=== WHAT THE TASK ASKS ===
Reply with the data below, repeated exactly in full.

= Beginning of Section =

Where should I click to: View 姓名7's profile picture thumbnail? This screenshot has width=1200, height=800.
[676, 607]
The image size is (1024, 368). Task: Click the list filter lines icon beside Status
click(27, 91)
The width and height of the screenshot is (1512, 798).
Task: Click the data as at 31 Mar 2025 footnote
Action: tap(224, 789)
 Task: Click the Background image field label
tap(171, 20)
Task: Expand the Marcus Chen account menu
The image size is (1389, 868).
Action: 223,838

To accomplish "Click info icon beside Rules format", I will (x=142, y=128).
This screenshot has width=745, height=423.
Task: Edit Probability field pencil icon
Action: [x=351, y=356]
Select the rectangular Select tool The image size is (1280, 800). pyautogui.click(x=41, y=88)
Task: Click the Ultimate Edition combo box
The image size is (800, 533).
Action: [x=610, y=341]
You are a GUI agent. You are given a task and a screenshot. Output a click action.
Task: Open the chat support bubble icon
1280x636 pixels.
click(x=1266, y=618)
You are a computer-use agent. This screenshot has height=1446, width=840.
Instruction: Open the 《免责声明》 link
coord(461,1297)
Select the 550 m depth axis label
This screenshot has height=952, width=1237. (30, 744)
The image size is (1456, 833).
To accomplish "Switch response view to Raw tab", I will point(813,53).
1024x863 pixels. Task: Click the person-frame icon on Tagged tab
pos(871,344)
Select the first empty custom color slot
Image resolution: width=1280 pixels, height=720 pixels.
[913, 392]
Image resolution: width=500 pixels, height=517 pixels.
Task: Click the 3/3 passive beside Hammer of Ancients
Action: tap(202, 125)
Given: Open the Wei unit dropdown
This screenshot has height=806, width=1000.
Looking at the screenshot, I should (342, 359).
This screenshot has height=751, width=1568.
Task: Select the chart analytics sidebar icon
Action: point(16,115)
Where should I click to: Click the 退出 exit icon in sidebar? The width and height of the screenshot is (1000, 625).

= End of Section =

=== TASK ANSWER ===
Where should I click to: View 姓名7's profile picture thumbnail? This screenshot has width=1200, height=800.
[676, 607]
The image size is (1024, 368). Task: Click the list filter lines icon beside Status
click(27, 91)
The width and height of the screenshot is (1512, 798).
Task: Click the data as at 31 Mar 2025 footnote
Action: tap(224, 789)
 Task: Click the Background image field label
tap(171, 20)
Task: Expand the Marcus Chen account menu
The image size is (1389, 868).
Action: 223,838

To accomplish "Click info icon beside Rules format", I will (x=142, y=128).
This screenshot has width=745, height=423.
Task: Edit Probability field pencil icon
Action: [x=351, y=356]
Select the rectangular Select tool The image size is (1280, 800). pyautogui.click(x=41, y=88)
Task: Click the Ultimate Edition combo box
The image size is (800, 533).
Action: [x=610, y=341]
You are a GUI agent. You are given a task and a screenshot. Output a click action.
Task: Open the chat support bubble icon
1280x636 pixels.
click(x=1266, y=618)
You are a computer-use agent. This screenshot has height=1446, width=840.
Instruction: Open the 《免责声明》 link
coord(461,1297)
Select the 550 m depth axis label
This screenshot has height=952, width=1237. (30, 744)
The image size is (1456, 833).
To accomplish "Switch response view to Raw tab", I will point(813,53).
1024x863 pixels. Task: Click the person-frame icon on Tagged tab
pos(871,344)
Select the first empty custom color slot
Image resolution: width=1280 pixels, height=720 pixels.
[913, 392]
Image resolution: width=500 pixels, height=517 pixels.
Task: Click the 3/3 passive beside Hammer of Ancients
Action: tap(202, 125)
Given: Open the Wei unit dropdown
This screenshot has height=806, width=1000.
Looking at the screenshot, I should (342, 359).
This screenshot has height=751, width=1568.
Task: Select the chart analytics sidebar icon
Action: point(16,115)
Where should I click to: Click the 退出 exit icon in sidebar? The width and height of the screenshot is (1000, 625).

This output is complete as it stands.